Dr. Hart Cohen, Visiting Scholar, 2016
Dr. Hart Cohen is Associate Professor in Media Arts in the School of Humanities and Communication Arts and a member of the Institute for Cultural and Society and the Digital Humanities Research Centre at Western Sydney University, Australia. Dr. Cohen has led three Australian Research Council Projects related to the Strehlow Collection held at the Strehlow Research Centre in Alice Springs. Two documentary films commissioned by Public Television in Australia have been made in relation to these projects: Mr. Strehlow’s Films (SBSI 2001) and Cantata Journey (ABC TV 2006) with a third film recently completed titled, Ntaria Heroes. Hart has joined the research team on the SSHRC project, Patterns that Connect: Re-curating Edmund Carpenter’s Anthropology Media Studies. Hart Cohen is co-author of Screen Media Arts: An Introduction to Concepts and Practices for Oxford University Press (2009) and is editor of the Global Media Journal/Australian Edition: 2007-present. He has a sole-authored book placed with Talyor and Francis titled, The Strehlow Archive: Explorations in old and new media due out in 2017.

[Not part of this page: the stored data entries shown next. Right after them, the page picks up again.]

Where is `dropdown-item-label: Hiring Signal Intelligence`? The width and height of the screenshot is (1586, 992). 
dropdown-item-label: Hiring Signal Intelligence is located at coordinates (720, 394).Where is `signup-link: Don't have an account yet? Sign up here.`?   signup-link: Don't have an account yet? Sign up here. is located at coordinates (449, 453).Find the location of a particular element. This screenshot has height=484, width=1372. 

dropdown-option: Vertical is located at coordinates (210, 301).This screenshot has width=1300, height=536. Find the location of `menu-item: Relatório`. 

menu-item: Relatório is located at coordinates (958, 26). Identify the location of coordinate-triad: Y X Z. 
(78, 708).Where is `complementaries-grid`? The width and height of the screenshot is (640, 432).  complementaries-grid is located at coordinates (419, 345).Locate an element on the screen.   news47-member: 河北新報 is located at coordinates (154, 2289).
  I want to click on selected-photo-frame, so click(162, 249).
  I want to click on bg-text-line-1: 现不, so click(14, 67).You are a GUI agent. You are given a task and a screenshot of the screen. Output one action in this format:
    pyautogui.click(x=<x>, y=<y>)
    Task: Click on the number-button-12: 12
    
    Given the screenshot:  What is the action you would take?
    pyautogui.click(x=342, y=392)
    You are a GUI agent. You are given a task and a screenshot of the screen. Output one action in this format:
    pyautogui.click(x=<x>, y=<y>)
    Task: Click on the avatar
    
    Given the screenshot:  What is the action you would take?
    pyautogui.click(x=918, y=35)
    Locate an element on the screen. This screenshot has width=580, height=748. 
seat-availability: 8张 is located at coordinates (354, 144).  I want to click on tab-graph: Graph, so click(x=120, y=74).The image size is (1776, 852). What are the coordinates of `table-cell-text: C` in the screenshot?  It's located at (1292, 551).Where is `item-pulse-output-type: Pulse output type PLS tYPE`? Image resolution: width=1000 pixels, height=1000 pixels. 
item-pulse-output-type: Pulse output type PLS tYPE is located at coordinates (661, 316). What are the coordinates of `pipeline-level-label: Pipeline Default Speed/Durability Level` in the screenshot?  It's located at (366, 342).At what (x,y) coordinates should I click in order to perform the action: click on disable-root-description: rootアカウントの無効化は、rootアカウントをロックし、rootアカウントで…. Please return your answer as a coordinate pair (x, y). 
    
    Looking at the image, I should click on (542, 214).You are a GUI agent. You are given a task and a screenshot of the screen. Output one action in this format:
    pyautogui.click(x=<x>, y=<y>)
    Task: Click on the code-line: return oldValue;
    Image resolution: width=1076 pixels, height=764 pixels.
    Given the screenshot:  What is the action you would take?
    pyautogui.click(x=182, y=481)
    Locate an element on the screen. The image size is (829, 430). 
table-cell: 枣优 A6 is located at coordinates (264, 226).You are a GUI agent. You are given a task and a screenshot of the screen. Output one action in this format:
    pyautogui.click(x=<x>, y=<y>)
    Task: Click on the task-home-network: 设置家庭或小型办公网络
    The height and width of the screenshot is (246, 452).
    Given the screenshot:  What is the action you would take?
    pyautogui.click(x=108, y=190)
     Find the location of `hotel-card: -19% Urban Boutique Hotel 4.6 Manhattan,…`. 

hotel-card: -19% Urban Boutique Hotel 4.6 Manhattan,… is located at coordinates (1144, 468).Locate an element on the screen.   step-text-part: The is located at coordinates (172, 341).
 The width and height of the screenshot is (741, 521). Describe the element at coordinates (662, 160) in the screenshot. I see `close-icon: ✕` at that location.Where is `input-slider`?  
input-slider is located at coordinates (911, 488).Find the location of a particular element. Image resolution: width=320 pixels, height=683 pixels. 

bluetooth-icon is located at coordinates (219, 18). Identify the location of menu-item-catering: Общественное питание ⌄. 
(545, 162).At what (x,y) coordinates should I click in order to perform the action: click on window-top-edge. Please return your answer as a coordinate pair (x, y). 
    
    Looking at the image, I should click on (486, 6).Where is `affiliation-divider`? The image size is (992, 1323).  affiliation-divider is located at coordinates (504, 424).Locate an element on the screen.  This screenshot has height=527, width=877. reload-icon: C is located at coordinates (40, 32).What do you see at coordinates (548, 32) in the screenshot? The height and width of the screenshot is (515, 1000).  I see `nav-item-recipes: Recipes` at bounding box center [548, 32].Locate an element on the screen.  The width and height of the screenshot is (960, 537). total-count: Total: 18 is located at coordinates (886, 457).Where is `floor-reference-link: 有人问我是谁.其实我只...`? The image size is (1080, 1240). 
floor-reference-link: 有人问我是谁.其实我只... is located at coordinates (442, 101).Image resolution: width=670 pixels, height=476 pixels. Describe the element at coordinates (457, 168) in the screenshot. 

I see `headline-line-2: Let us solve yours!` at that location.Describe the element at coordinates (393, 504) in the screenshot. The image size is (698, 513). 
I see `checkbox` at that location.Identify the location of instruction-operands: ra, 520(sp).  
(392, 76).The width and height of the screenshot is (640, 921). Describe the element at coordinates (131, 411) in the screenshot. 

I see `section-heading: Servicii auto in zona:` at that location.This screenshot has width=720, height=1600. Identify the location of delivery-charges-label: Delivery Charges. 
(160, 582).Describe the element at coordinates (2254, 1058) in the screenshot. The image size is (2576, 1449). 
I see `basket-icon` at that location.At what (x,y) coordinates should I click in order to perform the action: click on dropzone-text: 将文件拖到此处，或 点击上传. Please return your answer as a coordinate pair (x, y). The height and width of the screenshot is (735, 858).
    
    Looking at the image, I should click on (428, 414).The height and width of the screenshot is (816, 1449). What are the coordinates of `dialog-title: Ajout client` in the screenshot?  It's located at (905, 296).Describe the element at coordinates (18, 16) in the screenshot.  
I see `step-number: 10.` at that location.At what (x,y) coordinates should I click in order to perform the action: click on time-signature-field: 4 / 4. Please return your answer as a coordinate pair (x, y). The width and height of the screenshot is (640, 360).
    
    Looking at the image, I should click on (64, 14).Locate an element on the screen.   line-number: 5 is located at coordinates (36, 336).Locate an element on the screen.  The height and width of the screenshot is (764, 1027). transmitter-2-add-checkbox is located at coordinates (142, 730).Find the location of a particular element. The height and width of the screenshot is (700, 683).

Lizzy Pournara is a Ph.D. candidate in the Department of American Literature and Culture, School of English, Aristotle University of Thessaloniki. She also holds a BA in English Literature and Language (2011) and an MA in English Literature (2013). Her research interests focus on contemporary American poetry, multimodality, artists’ books, digital literature, book-making and creative writing. Her Ph.D. thesis revolves around the aspect of multimodality in contemporary poetic practice and investigates the impact of inscription technologies on creative writing practices and formation of reading habits.
Cristian Villavicencio’s Videos
Cristian Villavicencio (b.1984, Quito-Ecuador) Lives and works in Bilbao, Spain. Artist and Researcher, is currently carrying out his Ph.D. project titled The materiality of the moving image, at the University of the Basque Country supported by a Ph.D.grant from the Department of Education, Universities and Research, Basque Government. His artwork has been exhibited in museums of the Basque Country, Spain like Centro Cultural Montehermoso Kulturunea (2013), Guggenheim Bilbao Museum (2013) and internationally in Ars Electronica Festival (2014) in Linz – Austria, and BIM (Moving Image Biennale, 2013) in Buenos Aires – Argentina. In 2015 Cristian has been granted the “Artist in Gallery Award” at Premio Arte Laguna in Venice Italy and the second Prize at Ertibil Bizkaia, Spain (Young Artist Award). He had a three months visiting research period at Interface Cultures Department at Linz – Austria (2014) and an artist in residency period at MA Studio in Beijing China (2012).
personal blog
William Uricchio is Professor of Comparative Media Studies and Principal Investigator of the MIT Open Documentary Lab and the MIT Game Lab. He is also Professor of Comparative Media History at Utrecht University and a fellow of the Institute for Advanced Study (Lichtenberg-Kolleg) at Georg-August-Universität Göttingen. He has been awarded Humboldt, Guggenheim and Fulbright fellowships, and most recently, the Berlin Prize. His research interests include revisiting the histories of old media when they were new; algorithmic enablements of participatory cultural forms; the history and future of television; cultural identities and the question of “Americanization” in the 20th and 21st centuries. His publications include Reframing Culture (1993); We Europeans? Media, Representations, Identities (Chicago/Intellect, 2008); Media Cultures (Heidelberg, 2006). He is currently completing books on the deep history of television; on history-based games; the playing of history and historiography after post-structuralism; and editing a collection of essays for the British Film Institute entitled Many More Lives of the Batman.